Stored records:
........
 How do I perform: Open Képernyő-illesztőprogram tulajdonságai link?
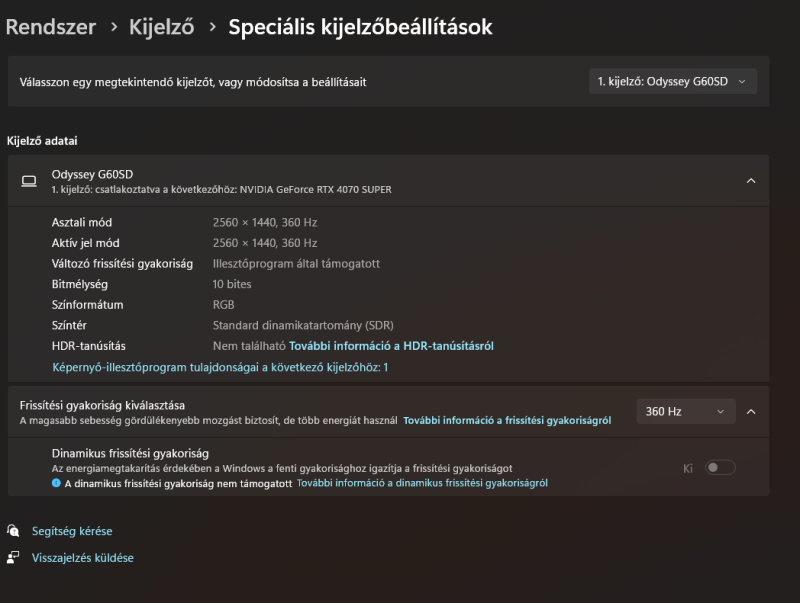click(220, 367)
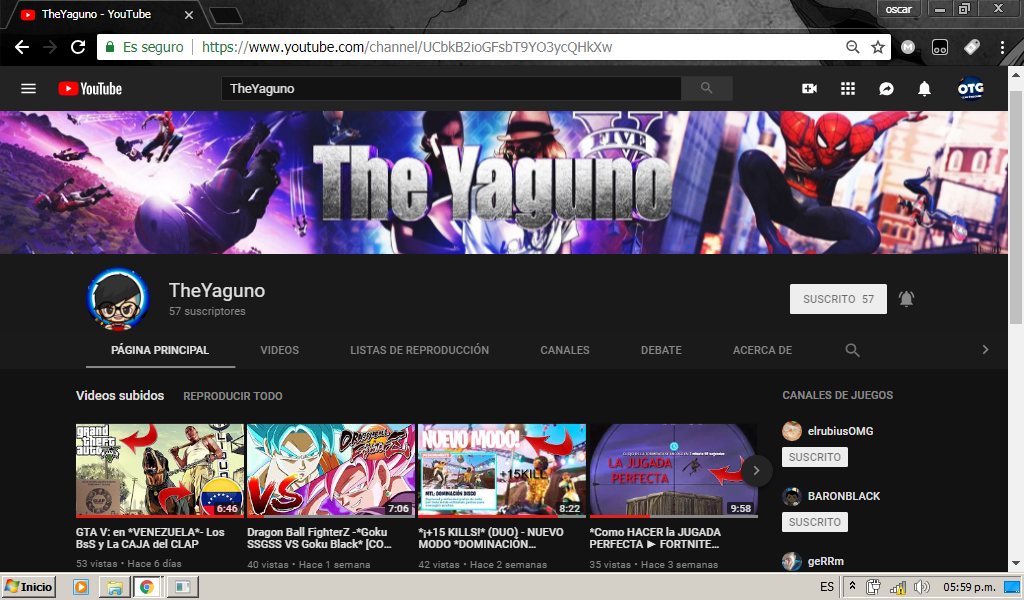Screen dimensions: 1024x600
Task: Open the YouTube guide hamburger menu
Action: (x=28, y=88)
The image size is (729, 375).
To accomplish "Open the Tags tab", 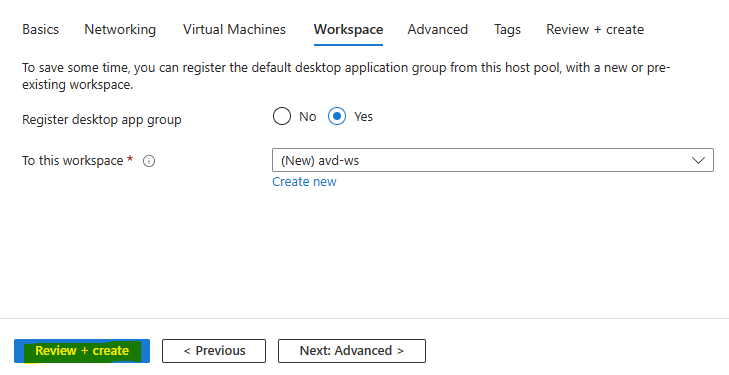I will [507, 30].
........
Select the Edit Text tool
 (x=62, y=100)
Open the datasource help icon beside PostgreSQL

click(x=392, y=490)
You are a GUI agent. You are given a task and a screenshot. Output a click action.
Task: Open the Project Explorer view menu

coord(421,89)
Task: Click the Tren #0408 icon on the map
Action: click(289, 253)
........
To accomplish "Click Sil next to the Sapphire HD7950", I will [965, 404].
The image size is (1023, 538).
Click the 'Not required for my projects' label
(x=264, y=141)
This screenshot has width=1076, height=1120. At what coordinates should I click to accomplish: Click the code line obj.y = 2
........
EXERCISE GOAL — Return all lines of the data in which the string "size" appears.

EXERCISE RESULT —
The image size is (729, 375).
The image size is (1023, 538).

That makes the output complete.